Title: EFFECT OF EGG YOLK ON THE DETECTION OF MYCOBACTERIUM AVIUM SUBSP. PARATUBERCULOSIS USING THE ESP II LIQUID CULTURE SYSTEM

Author
item HARRIS, N
item Robbe Austerman, Suelee
item PAYEUR, JANET

Submitted to: Journal of Veterinary Diagnostic Investigation
Publication Type: Peer Reviewed Journal
Publication Acceptance Date: 7/14/2005
Publication Date: 11/20/2005
Citation: Harris, N.B., Robbe Austerman, S., Payeur, J.B. 2005. Effect of egg yolk on the detection of mycobacterium avium subsp. paratuberculosis using the esp ii liquid culture system. Journal of Veterinary Diagnostic Investigation.

Interpretive Summary: The most sensitive method to diagnose Johne’s disease is fecal culture. There are currently two different methods for culturing fecal material, a liquid media system and a solid media system. In this study, the two methods were compared, and egg yolk was evaluated at different concentrations as a component of the liquid media. There was no difference in sensitivity between the liquid and solid media systems; however, the liquid media system identified positive samples earlier. Egg yolk was a necessary component of the liquid media.

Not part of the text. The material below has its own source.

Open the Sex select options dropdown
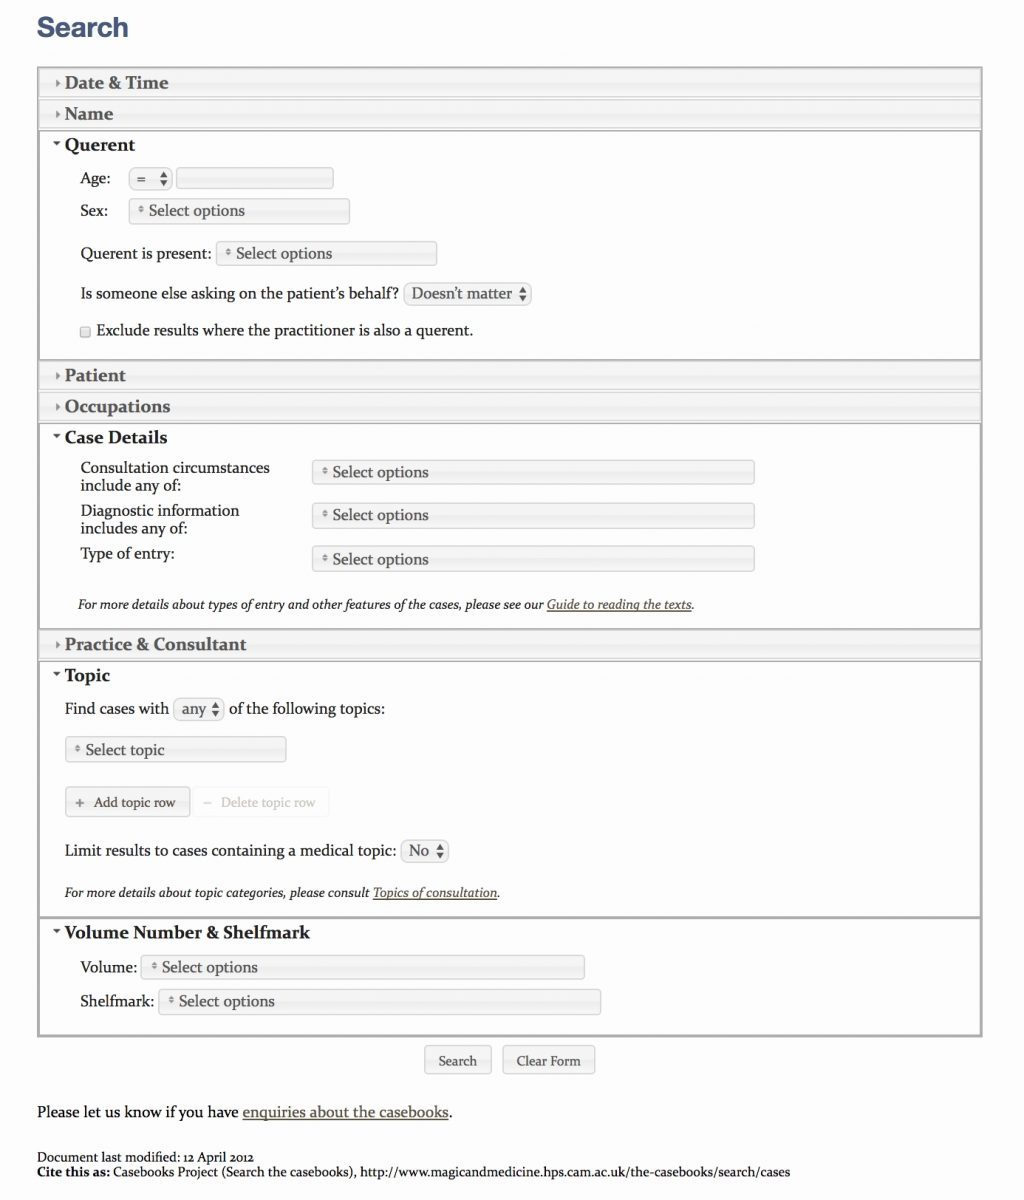This screenshot has width=1024, height=1200. [x=239, y=211]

Technical Abstract: Rapid diagnosis of paratuberculosis in infected cattle is important for the successful control of Johne’s disease within herds. Thus, improving culture methods for Mycobacterium avium subsp. paratuberculosis (M. paratuberculosis) will aid in the identification of asymptomatic animals. Egg yolk is a component of the media used for growing M. paratuberculosis, but its requirement as a supplement has not been reported. Using the ESP II liquid culture system, two different sources and five concentrations (3.3%, 1.6%, 0.8%, 0.4% and 0%) of egg yolk were analyzed. Egg yolk source did not affect either recovery rate or time to detection, but both parameters were significantly improved when the 3.3% egg yolk concentrations (final volume) were used over media containing no egg yolk. This study also assessed the recovery of M. paratuberculosis from fecal samples that were cultured multiple times using Herrold’s Egg Yolk agar (HEY). Specimens containing greater than 70 cfu/g feces could routinely be identified as positive for M. paratuberculosis after only one culture attempt, whereas specimens with fewer bacteria were only intermittently positive, even after five replicate cultures. Therefore, this study indicates that the sensitivity of the Trek Diagnostic ESP II liquid culture system for M. paratuberculosis is affected by egg yolk concentration, and that single culture attempts using HEY solid media may not identify specimens containing low numbers of bacteria.